One epidemiologic study showed that solar exposure predicts the risk of uveal melanoma in Australia. A multinational study, however, found no association between occupational sunlight exposure and the risk of uveal melanoma. Studies on anatomic patterns of choroidal melanomas have also produced conflicting results concerning solar exposure’s hypothetical role in the etiopathogenesis of uveal melanoma. N-ras mutations correlated with sunlight exposure are absent in uveal melanomas. Light iris and skin color have been found to be risk factors for uveal melanoma.
The incidence of uveal melanoma decreases with decreasing latitude (the equator’s latitude is 0) and increasing solar exposure. This inverse relationship between sunlight and the incidence of ocular melanoma exists in European populations where pigmentation increases at lower latitudes, but it is also present in non-Hispanic, more uniformly pigmented, white North American populations.
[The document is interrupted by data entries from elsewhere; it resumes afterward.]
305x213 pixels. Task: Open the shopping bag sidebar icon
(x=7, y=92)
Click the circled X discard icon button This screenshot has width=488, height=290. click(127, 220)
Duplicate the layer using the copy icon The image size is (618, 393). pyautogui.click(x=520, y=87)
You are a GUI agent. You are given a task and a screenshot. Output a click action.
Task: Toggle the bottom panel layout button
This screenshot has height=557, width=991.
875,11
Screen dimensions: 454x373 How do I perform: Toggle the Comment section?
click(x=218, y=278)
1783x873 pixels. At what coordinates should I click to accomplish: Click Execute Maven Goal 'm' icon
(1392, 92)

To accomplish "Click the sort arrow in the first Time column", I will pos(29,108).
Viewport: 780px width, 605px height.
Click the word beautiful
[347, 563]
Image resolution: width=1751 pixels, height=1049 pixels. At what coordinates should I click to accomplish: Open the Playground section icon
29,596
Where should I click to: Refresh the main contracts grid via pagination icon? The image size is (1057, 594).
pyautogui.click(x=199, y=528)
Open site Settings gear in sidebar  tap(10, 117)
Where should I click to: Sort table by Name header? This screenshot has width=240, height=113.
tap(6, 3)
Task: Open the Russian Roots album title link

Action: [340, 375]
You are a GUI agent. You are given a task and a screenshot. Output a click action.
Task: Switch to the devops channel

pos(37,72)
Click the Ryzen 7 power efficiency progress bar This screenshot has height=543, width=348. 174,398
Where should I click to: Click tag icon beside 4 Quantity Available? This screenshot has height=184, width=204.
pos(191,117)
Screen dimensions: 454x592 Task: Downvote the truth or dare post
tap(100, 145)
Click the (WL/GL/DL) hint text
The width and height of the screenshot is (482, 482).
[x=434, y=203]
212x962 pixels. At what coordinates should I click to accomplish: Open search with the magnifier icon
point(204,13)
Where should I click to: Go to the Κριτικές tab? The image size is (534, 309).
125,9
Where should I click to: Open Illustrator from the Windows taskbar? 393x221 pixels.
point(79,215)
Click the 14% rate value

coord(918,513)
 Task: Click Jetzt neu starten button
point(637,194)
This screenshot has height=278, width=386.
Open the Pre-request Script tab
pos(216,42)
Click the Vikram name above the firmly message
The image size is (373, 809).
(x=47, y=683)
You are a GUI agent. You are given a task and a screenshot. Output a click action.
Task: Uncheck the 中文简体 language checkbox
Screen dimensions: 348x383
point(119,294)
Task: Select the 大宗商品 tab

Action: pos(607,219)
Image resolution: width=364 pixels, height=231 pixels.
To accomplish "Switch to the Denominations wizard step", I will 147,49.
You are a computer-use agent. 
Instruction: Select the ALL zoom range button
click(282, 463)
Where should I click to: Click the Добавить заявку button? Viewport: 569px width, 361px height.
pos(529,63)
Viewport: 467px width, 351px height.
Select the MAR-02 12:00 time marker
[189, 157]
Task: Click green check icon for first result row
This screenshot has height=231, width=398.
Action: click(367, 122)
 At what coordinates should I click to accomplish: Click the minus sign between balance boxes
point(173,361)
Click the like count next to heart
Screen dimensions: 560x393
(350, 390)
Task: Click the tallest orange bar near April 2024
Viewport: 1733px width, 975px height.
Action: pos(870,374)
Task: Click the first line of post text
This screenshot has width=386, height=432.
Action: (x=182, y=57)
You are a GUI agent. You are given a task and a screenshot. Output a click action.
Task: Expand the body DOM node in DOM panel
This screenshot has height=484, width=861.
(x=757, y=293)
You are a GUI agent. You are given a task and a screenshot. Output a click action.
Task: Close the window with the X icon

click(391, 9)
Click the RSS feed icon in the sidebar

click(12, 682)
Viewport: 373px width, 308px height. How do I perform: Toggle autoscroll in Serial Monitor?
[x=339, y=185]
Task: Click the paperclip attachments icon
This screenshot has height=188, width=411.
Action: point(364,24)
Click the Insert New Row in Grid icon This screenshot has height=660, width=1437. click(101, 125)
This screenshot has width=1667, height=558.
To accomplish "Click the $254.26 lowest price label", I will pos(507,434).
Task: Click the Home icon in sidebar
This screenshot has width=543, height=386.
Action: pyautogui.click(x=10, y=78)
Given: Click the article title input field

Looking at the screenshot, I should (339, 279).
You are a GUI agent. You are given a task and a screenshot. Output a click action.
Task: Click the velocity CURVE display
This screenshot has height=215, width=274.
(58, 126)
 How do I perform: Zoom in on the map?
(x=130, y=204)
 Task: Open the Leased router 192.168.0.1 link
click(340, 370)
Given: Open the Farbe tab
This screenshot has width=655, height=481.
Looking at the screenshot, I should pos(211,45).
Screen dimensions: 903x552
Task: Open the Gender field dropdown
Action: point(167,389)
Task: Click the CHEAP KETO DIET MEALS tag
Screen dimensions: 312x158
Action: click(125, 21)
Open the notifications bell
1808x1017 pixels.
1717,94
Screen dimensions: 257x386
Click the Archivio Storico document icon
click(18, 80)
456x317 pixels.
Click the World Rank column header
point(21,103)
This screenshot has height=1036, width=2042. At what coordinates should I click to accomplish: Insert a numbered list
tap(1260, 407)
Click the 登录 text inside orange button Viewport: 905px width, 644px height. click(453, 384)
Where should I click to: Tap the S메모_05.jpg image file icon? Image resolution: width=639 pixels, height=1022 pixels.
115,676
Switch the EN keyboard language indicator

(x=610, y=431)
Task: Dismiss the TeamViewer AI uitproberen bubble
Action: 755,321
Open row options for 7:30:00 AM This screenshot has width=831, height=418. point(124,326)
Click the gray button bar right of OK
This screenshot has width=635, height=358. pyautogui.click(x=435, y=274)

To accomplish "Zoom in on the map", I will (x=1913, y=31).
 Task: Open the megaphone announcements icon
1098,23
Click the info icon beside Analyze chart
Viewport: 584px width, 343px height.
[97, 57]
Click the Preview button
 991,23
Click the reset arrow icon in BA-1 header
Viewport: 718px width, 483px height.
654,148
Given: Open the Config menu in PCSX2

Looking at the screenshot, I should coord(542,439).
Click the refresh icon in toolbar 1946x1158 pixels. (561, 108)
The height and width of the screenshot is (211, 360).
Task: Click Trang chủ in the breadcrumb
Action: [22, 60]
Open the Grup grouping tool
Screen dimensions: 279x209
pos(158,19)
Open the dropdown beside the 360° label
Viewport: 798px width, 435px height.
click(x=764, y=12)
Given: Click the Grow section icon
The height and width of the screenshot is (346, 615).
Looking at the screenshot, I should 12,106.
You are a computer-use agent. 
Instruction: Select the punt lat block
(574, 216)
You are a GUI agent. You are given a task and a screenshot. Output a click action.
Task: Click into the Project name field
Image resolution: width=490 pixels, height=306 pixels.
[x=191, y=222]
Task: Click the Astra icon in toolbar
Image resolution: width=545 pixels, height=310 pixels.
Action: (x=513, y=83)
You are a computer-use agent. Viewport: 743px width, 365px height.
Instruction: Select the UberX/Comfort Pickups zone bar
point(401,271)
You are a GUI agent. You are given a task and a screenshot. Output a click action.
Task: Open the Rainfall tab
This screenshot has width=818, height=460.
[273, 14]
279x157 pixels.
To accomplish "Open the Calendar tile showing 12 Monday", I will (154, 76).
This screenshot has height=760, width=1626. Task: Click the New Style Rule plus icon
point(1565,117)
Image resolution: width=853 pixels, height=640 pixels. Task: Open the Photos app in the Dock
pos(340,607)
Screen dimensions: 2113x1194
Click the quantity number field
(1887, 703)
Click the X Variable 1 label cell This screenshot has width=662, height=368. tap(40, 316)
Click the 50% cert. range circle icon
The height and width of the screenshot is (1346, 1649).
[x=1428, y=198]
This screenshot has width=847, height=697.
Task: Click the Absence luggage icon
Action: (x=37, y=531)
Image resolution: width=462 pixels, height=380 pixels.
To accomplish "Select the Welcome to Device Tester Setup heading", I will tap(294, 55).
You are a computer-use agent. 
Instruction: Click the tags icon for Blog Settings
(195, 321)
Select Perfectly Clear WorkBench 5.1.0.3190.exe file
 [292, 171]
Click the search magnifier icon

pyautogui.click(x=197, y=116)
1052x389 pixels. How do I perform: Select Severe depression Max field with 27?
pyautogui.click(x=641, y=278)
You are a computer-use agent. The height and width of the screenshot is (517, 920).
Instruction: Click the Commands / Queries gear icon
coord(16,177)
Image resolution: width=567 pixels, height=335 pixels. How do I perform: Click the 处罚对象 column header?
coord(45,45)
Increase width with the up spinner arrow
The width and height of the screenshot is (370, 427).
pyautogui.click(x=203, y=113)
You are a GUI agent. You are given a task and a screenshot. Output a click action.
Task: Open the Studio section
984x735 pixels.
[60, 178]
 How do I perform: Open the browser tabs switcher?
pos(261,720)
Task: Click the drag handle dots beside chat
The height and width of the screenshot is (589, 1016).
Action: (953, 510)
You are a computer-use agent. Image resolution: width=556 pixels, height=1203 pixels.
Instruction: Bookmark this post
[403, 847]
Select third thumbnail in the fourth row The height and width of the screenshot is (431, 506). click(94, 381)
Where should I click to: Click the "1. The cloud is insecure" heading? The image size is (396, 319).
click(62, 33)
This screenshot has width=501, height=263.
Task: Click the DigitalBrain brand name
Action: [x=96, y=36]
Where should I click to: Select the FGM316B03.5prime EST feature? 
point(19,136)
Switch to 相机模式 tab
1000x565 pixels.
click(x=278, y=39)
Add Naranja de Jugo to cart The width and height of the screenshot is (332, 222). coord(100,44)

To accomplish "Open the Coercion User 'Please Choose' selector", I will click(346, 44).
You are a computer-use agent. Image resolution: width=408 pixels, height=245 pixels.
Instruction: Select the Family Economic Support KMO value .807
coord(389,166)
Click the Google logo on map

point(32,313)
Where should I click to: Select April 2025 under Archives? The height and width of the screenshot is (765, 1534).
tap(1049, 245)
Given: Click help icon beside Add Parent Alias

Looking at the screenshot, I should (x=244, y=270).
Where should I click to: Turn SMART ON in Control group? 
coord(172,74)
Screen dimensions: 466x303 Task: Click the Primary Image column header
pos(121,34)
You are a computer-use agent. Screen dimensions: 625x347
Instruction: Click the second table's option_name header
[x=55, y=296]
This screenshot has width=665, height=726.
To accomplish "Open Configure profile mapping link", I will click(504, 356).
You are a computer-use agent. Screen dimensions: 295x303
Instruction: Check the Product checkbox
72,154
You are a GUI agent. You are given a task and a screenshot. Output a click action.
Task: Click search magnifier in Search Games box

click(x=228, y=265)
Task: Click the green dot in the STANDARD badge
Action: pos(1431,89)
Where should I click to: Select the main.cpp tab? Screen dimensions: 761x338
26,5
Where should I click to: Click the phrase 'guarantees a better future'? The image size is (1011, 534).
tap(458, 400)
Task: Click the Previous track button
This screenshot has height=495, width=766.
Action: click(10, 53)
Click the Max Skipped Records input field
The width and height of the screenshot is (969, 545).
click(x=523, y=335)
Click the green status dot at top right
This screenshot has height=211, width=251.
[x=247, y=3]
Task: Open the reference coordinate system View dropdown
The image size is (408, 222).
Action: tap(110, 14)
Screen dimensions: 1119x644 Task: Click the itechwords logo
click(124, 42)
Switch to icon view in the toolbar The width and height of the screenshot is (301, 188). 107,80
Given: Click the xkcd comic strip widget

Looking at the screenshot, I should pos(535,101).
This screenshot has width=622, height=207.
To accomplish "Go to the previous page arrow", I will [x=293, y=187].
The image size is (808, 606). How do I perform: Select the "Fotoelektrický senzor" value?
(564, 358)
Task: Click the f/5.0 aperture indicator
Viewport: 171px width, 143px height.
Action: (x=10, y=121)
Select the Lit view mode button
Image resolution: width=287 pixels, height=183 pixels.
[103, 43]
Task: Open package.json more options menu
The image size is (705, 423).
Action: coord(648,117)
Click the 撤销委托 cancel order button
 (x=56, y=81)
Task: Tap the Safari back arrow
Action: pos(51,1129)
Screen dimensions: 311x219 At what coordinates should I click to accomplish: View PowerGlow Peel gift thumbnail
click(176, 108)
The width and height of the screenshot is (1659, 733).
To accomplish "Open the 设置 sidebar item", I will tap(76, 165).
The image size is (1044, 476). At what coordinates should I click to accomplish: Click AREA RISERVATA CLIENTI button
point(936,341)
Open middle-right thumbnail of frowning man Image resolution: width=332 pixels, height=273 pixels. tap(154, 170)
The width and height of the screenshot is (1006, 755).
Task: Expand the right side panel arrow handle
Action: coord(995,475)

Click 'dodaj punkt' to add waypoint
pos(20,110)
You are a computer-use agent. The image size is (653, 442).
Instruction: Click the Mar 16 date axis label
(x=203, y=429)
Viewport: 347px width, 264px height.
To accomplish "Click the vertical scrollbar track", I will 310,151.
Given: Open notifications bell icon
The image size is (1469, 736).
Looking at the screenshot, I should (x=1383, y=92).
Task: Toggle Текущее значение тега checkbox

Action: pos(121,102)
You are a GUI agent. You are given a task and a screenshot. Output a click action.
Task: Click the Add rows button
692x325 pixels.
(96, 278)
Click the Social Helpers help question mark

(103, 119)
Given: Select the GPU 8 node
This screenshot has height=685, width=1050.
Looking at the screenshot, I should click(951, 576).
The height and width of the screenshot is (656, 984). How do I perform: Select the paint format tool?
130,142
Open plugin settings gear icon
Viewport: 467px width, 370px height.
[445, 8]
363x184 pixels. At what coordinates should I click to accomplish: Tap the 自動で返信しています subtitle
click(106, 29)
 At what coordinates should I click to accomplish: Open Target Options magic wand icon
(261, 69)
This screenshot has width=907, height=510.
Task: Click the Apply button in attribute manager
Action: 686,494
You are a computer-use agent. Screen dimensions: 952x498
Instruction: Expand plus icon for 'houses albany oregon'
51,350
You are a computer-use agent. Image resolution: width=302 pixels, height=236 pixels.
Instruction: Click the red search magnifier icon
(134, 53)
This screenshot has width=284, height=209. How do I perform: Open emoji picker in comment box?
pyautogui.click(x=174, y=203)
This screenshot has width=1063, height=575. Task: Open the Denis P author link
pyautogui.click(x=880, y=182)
The inverse relationship between sunlight exposure and the incidence of uveal melanoma cannot support a causal relationship between optical radiation and the oncogenesis or proliferation of uveal melanomas unless other factors are taken into consideration, such as 1) the anti-oncogenic benefits of sunlight-induced vitamin D production found to reduce non–skin cancer mortality, 2) the protective effects of increased uveal pigmentation, and 3) the immune benefits of higher environmental retinal illuminances that produce robust circadian rhythms. Darker eyes may have increased antioxidant, free-radical-scavenging, and light-absorptive effects attributable to denser melanin. Additionally, structural differences between melanin in darkly and lightly pigmented eyes may produce predominantly antioxidant and pro-oxidant properties, respectively. In summary, the present medical literature “does not support a significant role for sunlight—which includes blue light—in the oncogenesis of uveal melanoma.”